# HW2 (matrices) Solutions
#
# 1. Fit a cubic to the data
x = c(10, 11, 12, 13, 14, 15)
y = c(18, 16, 17, 19, 21, 30)
plot(x,y)
#by viewing yhat=yh = b0+b1x+b2x^2+b3x^3 as the product of the matrix X=[1, x,
#x^2, x^3] with the column vector b=[b0, b1, b2, b3], i.e. yh = Xb, so X'yh=X'Xb
#(X' = X transposed, = t(X)), so b= (X'X)^-1 X yh.

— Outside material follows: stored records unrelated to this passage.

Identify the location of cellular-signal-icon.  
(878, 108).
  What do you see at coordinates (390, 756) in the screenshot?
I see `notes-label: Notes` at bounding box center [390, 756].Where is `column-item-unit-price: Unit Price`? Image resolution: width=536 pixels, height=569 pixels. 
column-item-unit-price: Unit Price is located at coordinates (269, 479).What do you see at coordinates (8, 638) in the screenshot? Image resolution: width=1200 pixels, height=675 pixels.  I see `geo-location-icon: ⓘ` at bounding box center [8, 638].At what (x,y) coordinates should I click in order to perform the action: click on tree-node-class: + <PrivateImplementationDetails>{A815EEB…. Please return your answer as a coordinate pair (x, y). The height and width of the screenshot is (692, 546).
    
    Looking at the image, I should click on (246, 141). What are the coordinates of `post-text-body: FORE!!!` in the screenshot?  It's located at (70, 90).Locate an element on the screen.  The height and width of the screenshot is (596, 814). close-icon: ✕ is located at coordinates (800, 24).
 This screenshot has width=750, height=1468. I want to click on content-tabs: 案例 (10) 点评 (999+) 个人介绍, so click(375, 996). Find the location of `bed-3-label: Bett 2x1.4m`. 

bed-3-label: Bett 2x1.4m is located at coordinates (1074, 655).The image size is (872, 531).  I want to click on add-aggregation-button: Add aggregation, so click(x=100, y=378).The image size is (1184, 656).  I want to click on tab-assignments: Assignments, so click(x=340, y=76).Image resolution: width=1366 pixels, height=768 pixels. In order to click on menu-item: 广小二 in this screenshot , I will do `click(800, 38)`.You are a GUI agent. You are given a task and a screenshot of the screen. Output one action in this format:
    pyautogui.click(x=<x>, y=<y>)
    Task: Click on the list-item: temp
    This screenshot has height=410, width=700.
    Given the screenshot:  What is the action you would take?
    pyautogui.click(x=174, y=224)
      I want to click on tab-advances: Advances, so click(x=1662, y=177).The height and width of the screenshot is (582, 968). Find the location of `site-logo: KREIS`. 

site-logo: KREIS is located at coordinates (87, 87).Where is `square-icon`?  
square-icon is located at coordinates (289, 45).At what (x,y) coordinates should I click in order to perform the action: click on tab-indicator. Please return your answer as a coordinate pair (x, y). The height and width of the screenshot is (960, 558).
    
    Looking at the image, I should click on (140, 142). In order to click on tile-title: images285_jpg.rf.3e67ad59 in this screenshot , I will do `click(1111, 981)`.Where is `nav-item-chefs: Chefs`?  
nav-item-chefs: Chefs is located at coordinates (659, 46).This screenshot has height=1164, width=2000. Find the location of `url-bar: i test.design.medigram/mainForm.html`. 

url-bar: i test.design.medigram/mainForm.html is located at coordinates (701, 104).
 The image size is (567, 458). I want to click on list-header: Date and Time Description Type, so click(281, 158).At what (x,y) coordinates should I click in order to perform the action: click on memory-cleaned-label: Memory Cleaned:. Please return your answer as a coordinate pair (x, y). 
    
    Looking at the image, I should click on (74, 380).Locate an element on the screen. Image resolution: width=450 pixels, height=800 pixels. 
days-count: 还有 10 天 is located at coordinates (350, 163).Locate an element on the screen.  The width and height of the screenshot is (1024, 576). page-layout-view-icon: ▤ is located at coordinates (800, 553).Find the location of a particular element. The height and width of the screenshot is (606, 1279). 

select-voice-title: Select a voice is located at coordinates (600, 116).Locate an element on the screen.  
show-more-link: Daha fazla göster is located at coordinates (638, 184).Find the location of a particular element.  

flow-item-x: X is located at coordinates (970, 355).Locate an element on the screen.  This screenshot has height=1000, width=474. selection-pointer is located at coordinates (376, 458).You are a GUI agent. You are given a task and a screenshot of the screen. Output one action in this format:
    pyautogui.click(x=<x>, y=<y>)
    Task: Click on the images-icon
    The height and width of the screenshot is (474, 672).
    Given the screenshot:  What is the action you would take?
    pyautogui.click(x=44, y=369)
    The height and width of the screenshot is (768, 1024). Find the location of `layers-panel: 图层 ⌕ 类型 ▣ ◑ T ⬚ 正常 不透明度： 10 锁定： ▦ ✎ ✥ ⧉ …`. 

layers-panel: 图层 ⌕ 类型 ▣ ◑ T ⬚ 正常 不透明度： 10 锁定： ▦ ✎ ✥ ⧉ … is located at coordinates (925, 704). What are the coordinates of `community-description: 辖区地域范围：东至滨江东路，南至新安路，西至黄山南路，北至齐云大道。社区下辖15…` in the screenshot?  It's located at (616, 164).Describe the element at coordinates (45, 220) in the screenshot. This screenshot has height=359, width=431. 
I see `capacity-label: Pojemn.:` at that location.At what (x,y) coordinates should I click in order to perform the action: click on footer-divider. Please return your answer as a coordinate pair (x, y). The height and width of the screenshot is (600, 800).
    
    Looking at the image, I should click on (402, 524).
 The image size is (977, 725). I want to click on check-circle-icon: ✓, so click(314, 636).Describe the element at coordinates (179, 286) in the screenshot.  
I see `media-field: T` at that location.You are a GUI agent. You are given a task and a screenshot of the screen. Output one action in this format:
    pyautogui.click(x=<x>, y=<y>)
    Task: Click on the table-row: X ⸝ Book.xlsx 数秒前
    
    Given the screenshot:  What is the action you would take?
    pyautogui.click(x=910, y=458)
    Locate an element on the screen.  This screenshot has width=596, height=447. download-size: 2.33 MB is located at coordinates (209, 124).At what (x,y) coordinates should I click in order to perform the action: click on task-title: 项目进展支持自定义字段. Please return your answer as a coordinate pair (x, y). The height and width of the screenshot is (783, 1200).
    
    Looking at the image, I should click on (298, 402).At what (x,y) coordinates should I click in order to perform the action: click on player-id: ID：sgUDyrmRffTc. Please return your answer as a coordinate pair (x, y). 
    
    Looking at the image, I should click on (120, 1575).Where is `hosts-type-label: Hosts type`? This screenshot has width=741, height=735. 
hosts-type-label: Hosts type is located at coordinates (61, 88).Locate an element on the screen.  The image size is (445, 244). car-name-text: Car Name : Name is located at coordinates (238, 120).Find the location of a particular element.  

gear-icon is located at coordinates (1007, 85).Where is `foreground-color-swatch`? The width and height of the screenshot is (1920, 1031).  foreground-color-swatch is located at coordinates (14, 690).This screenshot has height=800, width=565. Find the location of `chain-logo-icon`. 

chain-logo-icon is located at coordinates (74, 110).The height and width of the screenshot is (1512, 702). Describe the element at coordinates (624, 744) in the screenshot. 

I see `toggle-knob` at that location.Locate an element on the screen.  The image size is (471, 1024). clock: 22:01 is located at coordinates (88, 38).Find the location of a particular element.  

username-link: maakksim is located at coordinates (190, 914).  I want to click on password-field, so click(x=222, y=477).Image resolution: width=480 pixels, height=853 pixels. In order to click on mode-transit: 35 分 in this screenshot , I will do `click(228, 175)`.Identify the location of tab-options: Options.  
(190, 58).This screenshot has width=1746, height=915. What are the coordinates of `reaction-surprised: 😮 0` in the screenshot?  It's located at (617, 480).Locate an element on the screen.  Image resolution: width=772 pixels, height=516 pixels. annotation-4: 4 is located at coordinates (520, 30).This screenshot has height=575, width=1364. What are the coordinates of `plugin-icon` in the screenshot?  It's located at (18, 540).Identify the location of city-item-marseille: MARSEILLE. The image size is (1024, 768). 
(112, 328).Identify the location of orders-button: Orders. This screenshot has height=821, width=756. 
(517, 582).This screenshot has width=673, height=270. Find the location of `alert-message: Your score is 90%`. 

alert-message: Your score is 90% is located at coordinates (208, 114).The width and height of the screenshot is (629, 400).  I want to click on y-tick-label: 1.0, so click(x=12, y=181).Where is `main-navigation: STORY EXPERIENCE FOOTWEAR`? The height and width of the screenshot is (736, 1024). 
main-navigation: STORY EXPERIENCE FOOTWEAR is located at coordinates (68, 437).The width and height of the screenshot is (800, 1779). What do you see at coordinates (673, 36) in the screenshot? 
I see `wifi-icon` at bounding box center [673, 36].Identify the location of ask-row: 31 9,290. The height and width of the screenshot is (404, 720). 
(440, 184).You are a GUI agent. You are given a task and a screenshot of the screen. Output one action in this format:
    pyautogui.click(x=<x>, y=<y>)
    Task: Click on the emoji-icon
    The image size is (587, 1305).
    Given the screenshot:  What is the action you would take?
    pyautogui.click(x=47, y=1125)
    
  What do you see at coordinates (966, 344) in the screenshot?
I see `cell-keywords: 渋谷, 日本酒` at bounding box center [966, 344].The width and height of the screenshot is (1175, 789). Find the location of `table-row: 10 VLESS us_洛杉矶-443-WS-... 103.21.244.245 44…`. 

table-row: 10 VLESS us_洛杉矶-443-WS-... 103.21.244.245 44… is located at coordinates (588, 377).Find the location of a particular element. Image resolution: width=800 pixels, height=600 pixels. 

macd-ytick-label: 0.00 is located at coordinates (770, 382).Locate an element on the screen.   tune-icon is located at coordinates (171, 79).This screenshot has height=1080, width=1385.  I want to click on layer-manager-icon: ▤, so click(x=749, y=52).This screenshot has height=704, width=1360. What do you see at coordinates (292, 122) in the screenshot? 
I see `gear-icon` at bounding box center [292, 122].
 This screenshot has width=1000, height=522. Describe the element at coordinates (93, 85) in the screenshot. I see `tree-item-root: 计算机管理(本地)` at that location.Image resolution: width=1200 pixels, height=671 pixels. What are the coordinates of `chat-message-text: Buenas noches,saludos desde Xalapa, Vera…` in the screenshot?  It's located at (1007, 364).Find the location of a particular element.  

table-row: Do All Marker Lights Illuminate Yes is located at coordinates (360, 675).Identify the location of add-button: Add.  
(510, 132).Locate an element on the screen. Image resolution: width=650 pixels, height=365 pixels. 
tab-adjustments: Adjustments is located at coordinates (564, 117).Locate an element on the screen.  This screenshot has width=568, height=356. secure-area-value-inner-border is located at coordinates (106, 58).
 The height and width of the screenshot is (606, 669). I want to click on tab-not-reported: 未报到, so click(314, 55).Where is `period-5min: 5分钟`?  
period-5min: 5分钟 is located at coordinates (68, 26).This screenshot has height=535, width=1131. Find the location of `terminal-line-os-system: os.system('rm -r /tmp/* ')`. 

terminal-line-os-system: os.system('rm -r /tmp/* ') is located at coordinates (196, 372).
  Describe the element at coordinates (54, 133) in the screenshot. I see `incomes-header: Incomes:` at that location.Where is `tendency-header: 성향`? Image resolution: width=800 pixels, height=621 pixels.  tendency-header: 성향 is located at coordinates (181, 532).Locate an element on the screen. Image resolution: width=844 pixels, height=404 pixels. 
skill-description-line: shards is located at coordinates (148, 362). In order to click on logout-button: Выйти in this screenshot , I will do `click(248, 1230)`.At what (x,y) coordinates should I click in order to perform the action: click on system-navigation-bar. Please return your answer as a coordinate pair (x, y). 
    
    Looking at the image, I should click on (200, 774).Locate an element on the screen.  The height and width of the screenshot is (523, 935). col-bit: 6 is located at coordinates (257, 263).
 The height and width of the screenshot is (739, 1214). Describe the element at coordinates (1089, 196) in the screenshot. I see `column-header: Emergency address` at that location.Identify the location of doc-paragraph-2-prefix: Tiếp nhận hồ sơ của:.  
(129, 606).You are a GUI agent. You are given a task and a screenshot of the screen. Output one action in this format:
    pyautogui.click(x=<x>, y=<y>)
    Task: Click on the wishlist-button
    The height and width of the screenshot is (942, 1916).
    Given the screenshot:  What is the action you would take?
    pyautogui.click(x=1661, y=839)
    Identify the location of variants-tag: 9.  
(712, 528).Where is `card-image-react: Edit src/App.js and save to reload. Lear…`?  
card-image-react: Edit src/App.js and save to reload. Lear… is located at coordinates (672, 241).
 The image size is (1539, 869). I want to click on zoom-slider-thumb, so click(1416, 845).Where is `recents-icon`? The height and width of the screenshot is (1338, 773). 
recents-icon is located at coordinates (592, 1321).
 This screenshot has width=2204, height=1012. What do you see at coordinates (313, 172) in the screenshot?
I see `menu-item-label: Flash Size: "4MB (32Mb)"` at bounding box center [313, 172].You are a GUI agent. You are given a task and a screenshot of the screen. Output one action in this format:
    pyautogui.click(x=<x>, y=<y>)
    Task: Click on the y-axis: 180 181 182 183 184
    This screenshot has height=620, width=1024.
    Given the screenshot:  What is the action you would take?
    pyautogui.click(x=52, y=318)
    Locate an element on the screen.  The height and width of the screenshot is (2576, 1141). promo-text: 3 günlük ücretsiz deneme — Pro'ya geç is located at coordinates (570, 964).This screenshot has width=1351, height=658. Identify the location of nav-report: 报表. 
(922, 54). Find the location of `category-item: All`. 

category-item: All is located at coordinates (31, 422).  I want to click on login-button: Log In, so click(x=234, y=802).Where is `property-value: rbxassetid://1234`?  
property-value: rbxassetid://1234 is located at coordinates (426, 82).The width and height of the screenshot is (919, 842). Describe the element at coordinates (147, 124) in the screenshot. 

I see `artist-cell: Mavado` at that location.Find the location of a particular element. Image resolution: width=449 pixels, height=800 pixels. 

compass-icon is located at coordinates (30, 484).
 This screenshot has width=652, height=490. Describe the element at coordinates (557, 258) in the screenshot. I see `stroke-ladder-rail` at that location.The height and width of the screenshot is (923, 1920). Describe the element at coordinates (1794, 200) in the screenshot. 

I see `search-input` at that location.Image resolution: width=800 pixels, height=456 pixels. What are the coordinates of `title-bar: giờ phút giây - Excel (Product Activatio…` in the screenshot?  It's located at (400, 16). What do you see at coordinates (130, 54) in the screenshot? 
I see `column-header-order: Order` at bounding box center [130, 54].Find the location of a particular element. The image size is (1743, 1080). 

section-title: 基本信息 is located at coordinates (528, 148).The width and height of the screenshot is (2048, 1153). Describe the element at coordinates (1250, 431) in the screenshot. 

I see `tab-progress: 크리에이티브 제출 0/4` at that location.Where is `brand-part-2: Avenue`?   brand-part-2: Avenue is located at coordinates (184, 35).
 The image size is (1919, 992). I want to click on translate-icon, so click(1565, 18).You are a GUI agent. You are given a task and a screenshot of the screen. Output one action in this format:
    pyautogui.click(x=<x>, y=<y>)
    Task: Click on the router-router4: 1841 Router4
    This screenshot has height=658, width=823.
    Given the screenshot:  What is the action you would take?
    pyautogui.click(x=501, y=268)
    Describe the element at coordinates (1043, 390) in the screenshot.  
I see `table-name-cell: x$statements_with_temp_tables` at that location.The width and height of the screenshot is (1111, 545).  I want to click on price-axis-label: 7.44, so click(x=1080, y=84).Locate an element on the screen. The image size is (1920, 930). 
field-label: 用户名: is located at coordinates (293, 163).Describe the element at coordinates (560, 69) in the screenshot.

Assume that a best estimate of
# b is obtained from this expression for b when yh is replaced by y.
# In the end, use lines(x,yh) to show a reasonable fit
# 2. Using the design matrix X produced in problem 1 above
# a) Compute the hat operator matrix H = X(X^TX)^-1X^T which maps y to yh
# b) H is a projection operator, so it leaves components of y that are in the
# range space of X as is, and it takes to zero components of y that are
# orthogonal to this range space, i.e. components that lie in the error space.
# Use eigen(H) to look at the eigenvalues of H and explain why they are
# consistent with a 4-dimensional model space and a 2-dimensional error space
# (note that y is a 6-dimensional data vector). Projection operators are
# matrices for which the eigenvalues are all 0's or 1's.
# c) verify, via HX, that the columns of X are eigenvectors of H with eigenvalues of 1.
# d) The operator I-H projects y onto the error space vector e.
# Show that e=(I-H)y is an eigenvector of H with an eigen value of 0
# (you can approximate numbers less than 1e-6 as zero).